Internet freedom has been under threat in Vietnam for some time. The most recent action to repress free speech online is in the form of “Decree 72”, a legislation which requires Internet companies to cooperate with the Vietnamese government to enforce prohibition of: opposing the " the Socialist Republic of Vietnam," undermining "the grand unity of the people", damaging 'the prestige of organizations and the honour and dignity of individuals”, and other ambiguously worded means to express oneself online.
This decree also applies to “organization/individuals inside and outside Vietnam, directly/indirectly involved in managing/providing Internet services and information, and online games, ensuring information safety.” The decree was adopted on July 15th of this year, and will come into force on September 1st. The decree has largely been condemned by human rights organizations and internet industry operating in Vietnam.

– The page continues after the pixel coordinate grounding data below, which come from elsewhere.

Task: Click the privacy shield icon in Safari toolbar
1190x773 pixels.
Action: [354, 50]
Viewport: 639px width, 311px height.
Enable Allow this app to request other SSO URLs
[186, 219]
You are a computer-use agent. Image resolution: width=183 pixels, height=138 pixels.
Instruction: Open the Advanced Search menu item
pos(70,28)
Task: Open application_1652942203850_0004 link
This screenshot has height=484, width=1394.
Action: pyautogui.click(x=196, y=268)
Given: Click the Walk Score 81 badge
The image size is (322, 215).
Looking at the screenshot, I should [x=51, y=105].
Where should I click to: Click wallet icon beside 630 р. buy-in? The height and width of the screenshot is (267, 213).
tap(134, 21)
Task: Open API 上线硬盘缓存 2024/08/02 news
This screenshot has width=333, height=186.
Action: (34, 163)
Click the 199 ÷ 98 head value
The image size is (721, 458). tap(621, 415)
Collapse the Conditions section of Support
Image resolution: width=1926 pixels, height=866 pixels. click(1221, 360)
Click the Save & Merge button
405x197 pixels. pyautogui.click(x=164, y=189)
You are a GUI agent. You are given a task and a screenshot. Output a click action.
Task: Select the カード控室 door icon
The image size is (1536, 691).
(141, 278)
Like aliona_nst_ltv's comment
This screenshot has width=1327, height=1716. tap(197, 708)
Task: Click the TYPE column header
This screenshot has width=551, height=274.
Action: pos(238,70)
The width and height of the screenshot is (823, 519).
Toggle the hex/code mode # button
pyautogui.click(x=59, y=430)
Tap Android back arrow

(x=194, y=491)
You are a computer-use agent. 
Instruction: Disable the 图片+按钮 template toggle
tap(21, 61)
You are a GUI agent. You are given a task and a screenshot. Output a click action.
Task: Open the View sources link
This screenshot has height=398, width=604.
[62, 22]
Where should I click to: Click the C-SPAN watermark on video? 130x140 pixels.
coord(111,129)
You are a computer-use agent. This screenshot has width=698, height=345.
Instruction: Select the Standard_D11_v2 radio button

This decree is just the most recent effort underway to stop free expression online. Over 35 bloggers remain in prison, and activists are detained for vague violations like “subversion”. One particular case where a prominent blogger was detained was that his blog was hacked and would serve malware to any visitors. Vietnam comes under the Universal Periodic Review (UPR) in early 2014, and is a candidate for the UN Human Rights Council for 2014-2016. Several bloggers have already called for amendments for Vietnam’s most restrictive media laws ahead of this candidacy.